EXERCISE INPUT ▸
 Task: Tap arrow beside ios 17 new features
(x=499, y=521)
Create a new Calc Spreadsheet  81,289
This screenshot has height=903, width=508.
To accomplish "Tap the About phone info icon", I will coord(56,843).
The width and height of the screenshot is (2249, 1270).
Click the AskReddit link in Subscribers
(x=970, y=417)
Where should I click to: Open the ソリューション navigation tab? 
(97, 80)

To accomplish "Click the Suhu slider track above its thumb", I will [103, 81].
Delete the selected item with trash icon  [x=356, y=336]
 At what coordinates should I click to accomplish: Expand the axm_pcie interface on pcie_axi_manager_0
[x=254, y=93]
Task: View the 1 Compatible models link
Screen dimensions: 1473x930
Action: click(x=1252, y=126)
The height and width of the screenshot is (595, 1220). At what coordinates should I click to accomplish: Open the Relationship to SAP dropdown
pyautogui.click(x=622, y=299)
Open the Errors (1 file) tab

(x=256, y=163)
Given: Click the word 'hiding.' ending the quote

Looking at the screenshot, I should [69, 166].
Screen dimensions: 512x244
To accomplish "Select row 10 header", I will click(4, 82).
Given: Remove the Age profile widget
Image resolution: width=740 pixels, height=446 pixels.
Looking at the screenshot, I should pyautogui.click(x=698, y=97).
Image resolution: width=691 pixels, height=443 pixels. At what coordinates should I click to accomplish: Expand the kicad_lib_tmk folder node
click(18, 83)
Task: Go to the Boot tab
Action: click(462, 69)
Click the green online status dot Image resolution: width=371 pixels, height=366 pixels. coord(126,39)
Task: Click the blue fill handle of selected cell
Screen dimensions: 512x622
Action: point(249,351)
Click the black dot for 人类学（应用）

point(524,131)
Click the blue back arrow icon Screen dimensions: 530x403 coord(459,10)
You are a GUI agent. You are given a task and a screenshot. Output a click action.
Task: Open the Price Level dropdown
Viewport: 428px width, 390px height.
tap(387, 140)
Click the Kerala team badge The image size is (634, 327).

WHAT THIS TASK INVOLVES ▸
Filter the data, keeping only the lines that contain "will".

OUTPUT OF THE TASK ▸
To accomplish "Tap the About phone info icon", I will coord(56,843).
To accomplish "Click the Suhu slider track above its thumb", I will [103, 81].
To accomplish "Select row 10 header", I will click(4, 82).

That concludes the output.